• _DIRECTION_:
Copy the lines of the material starting at the one containing "I will point(765,80)." and ending at the one containing "Looking at the screenshot, I should point(68,13).", and give back those lines and nothing more.

• _RAW RECORDS_:
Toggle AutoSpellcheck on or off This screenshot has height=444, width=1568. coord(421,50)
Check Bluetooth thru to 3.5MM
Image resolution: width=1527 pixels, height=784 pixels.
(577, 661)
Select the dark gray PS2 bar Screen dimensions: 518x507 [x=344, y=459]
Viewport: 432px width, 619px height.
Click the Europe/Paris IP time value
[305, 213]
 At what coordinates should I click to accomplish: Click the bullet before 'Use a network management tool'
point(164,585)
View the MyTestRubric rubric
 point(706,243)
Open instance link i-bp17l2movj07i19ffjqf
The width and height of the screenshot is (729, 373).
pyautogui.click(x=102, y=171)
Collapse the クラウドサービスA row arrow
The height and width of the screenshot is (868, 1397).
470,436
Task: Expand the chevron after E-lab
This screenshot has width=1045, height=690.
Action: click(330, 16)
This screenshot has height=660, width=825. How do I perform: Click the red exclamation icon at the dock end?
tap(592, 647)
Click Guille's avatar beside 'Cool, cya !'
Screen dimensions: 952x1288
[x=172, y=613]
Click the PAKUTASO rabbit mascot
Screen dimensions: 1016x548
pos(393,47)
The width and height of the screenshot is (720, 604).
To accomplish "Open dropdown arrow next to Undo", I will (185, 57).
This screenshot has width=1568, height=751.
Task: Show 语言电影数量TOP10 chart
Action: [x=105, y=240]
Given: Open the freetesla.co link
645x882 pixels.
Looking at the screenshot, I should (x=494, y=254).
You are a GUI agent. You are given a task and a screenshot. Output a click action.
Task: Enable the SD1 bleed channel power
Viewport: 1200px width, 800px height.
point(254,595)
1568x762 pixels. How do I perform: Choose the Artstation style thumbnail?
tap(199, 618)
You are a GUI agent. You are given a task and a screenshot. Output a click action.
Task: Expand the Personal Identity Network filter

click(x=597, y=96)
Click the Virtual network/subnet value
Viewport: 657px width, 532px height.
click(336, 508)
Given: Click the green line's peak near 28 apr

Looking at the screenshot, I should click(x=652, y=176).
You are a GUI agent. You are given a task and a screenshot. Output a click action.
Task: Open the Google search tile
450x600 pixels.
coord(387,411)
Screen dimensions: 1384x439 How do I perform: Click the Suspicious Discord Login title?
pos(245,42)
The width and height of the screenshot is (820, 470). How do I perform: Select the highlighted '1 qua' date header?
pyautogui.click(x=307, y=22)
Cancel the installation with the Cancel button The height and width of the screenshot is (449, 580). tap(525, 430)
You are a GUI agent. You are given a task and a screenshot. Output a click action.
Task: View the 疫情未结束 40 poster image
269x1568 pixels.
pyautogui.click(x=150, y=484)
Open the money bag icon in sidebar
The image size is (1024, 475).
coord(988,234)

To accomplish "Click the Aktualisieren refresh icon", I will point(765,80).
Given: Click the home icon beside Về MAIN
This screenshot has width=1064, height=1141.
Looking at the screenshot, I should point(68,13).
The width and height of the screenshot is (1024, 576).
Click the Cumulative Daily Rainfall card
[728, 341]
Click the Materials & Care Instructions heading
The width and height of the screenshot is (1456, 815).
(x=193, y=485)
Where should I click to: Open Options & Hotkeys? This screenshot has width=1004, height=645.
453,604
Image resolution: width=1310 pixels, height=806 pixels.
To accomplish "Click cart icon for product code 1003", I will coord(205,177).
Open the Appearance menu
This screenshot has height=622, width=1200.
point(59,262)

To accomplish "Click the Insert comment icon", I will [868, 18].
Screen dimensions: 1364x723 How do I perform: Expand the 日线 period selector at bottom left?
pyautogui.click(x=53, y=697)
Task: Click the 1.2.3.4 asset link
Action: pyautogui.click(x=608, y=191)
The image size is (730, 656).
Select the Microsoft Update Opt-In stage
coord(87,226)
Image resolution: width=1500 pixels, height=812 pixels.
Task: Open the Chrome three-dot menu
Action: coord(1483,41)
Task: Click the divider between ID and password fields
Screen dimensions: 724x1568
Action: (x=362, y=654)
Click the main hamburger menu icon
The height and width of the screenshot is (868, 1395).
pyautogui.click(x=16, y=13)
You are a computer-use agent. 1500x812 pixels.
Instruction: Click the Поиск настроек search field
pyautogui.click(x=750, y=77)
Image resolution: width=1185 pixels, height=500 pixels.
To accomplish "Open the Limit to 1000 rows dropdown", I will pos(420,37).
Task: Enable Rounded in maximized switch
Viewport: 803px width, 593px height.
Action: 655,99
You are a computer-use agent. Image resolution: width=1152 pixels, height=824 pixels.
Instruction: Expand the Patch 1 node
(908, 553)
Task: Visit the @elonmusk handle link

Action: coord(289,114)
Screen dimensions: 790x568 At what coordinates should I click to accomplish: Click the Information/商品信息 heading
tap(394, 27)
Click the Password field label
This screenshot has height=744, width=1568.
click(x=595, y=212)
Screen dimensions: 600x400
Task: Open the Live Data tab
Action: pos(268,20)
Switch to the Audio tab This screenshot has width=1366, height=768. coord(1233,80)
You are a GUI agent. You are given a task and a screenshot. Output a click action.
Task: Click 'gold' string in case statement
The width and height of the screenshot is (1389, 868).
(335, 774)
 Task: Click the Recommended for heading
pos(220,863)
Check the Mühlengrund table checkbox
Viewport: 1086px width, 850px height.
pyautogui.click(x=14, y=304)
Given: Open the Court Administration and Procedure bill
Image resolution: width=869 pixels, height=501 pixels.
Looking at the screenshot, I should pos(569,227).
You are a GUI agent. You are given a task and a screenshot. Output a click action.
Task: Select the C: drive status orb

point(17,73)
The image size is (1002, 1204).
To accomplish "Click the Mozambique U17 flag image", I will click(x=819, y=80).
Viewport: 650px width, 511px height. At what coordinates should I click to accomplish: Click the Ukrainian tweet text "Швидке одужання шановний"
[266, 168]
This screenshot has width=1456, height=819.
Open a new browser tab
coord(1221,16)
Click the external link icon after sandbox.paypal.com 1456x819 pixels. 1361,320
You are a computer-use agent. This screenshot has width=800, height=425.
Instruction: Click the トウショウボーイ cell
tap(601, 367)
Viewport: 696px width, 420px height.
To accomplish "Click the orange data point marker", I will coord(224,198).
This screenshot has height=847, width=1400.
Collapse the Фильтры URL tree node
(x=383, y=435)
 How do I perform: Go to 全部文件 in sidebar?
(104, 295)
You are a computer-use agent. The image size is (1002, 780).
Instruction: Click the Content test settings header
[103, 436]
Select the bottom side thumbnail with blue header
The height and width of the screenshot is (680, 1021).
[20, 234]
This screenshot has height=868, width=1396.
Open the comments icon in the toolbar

• _RESPONSE TO THIS TASK_:
To accomplish "Click the Aktualisieren refresh icon", I will point(765,80).
Given: Click the home icon beside Về MAIN
This screenshot has width=1064, height=1141.
Looking at the screenshot, I should point(68,13).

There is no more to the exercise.